The signed certification shall be made a part of the minutes of the board of directors or designated committee, and a copy of the signed certification shall be retained in the borrower's credit file.

   [.5] 5. Within 180 days from the effective date of this ORDER (unless an alternative timetable or proposal is submitted by the Insured Institution and approved by the Regional Director and the Superintendent within 60 days), the Insured Institution shall eliminate loans to borrowers outside its designated trade area.

   [.6] 6. (a) Within 60 days from the effective date of this ORDER, the Insured Institution shall revise, adopt, and implement written lending and collection policies to provide effective guidance and control over the Insured Institution's lending function, which policies shall include specific guidelines for placing loans on a non-accrual basis. In addition as to all loans secured by real estate appraised by Robin Keene, the Insured Institution shall obtain new independent appraisals of the collateral properties.

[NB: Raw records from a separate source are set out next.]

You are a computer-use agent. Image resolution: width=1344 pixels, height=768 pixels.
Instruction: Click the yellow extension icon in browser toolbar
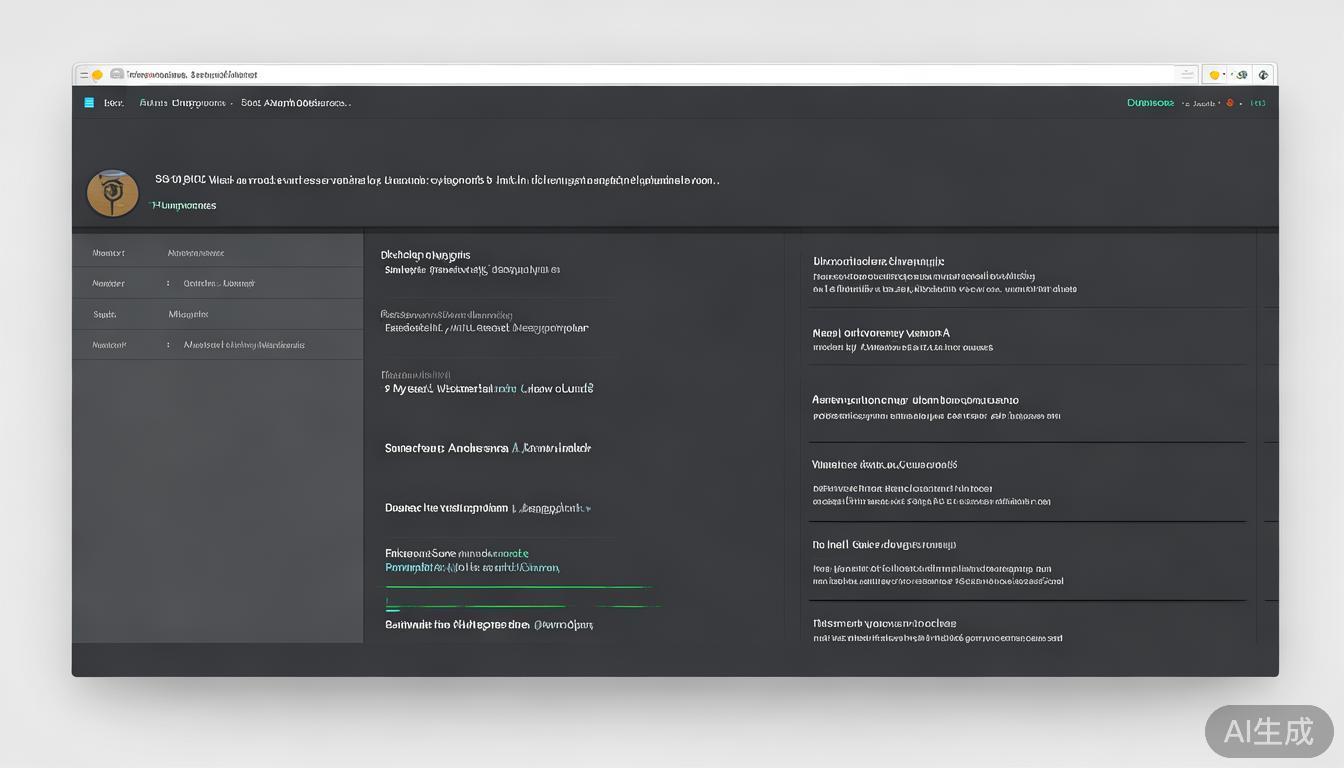coord(1214,75)
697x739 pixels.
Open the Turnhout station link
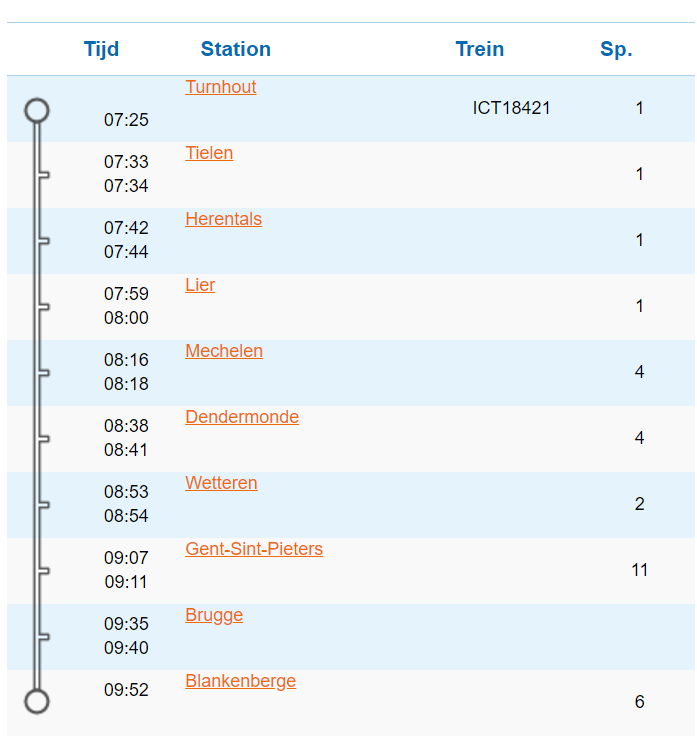(x=220, y=87)
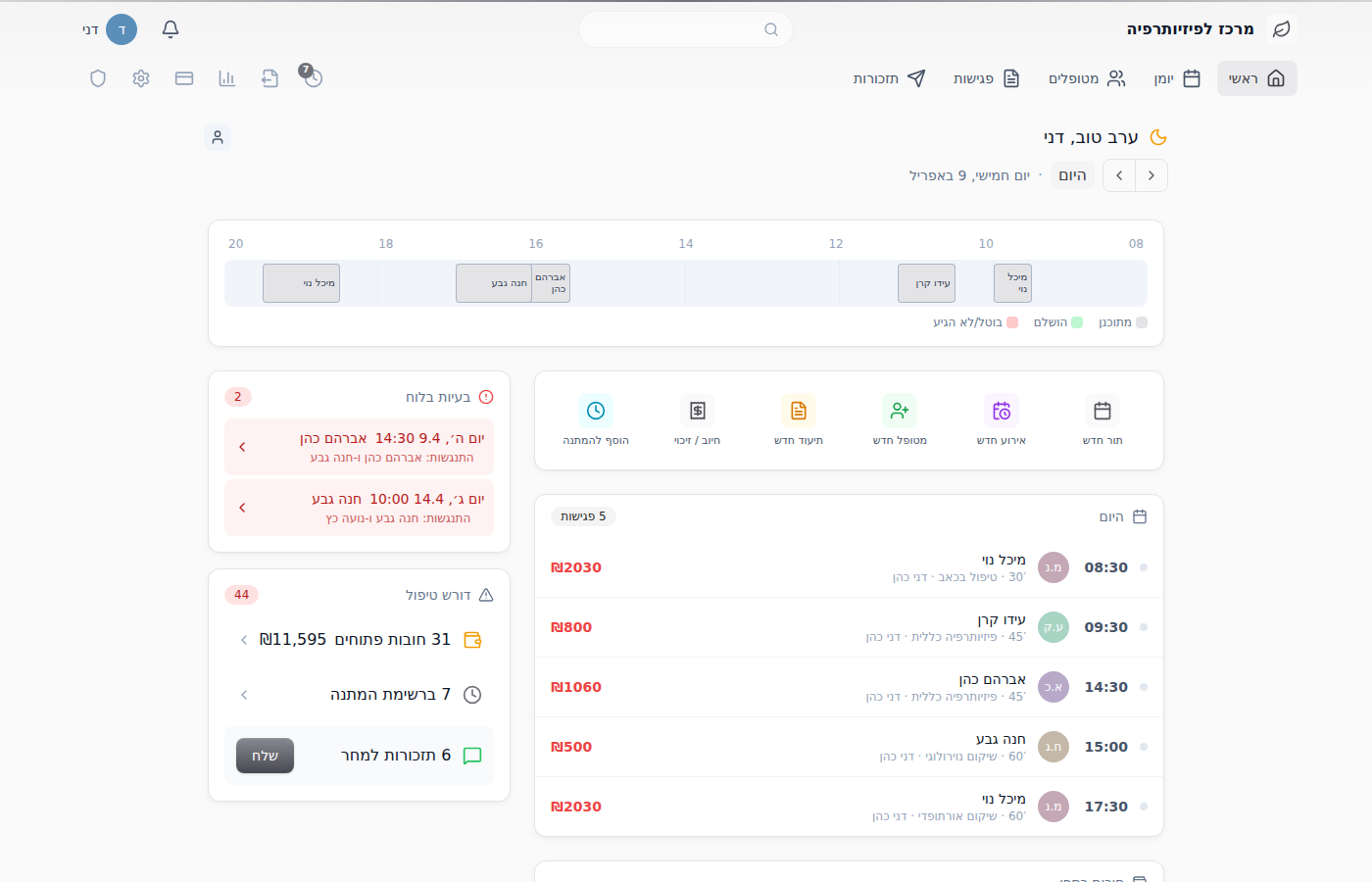Open the bar chart reports icon
The image size is (1372, 882).
tap(227, 78)
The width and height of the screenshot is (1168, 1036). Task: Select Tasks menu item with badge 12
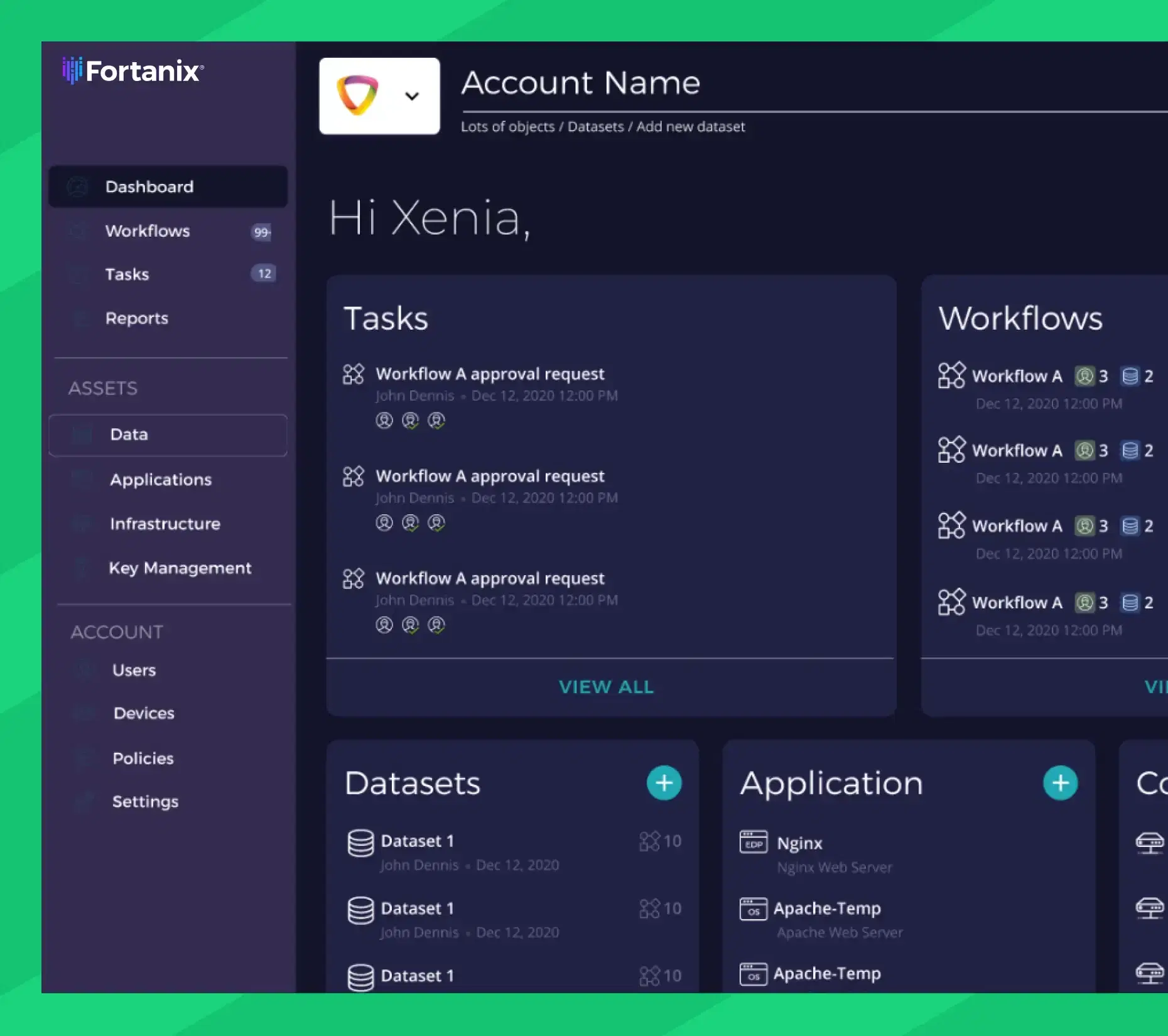pyautogui.click(x=168, y=274)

   (b) The Insured Institution's written lending and collection policies and their implementation shall be in a form and manner acceptable to the Regional Director and the Superintendent as determined at subsequent examinations and/or visitations. The initial revisions to the Insured Institution's loan policy and practices, required by this paragraph, at a minimum, shall include the following:

       (i) provisions which prohibit the capitalization of interest on loans related expense unless the board of directors supports in writing and records in the minutes of the corresponding board of directors meeting why an exception thereto is in the best interests of the Insured Institution;
       (ii) provisions which require complete loan documentation, realistic repayment terms and current credit information adequate to support the outstanding indebtedness of the borrower. Such documentation shall include current financial information, profit and loss statements or copies of tax returns and cash flow projections;
       (iii) provisions which incorporate limitations on the amount that can be loaned in relation to established collateral values, and repayment capacity of borrowers;
       (iv) provisions which specify the circumstances and conditions under which real estate appraisals must be conducted by an independent third party including: guidelines for obtaining and reviewing appraisals, the establishment of criteria for selecting appraisers, and the maintenance of a listing of approved appraisers;
       (v) provisions that require extensions of credit to any of the Insured Institution's executive officers, directors, or principal shareholders, or to any related interest of such persons, to be approved in advance by a majority of the entire board of directors in accordance with section 215.4(b) of Regulation O of the Board of Governors of the Federal Reserve System, 12 C.F.R. §215.4(b);
{{4-1-90 p.C-323}}
       (vi) provisions that directors first determine that the lending staff has the expertise necessary to properly supervise construction loans and that adequate procedures are in place to monitor any construction involved before funds are disbursed;
       (vii) provisions which prohibit concentrations of credit in excess of 25 percent of the Insured Institution's total equity capital and reserves to any borrower and that borrower's related interests;
       (viii) provisions which require the preparation of a loan "watch list" which shall include relevant information on all loans in excess of $20,000 which are classified "Substandard" or "Doubtful" as of October 31, 1989 or by the FDIC or the California State Banking Department in subsequent Reports of Examination and all other loans in excess of $20,000 which warrant individual review and consideration by the board of directors as determined by the loan committee or active management. The loan "watch list" shall be presented to the board of directors for review at least monthly with such review noted in the minutes; and
       (ix) the board of directors shall adopt procedures whereby officer compliance with the revised loan policy is monitored and responsibility for exceptions thereto assigned. The procedures adopted shall be reflected in minutes of a board of directors meeting at which all members are present and the vote of each is noted.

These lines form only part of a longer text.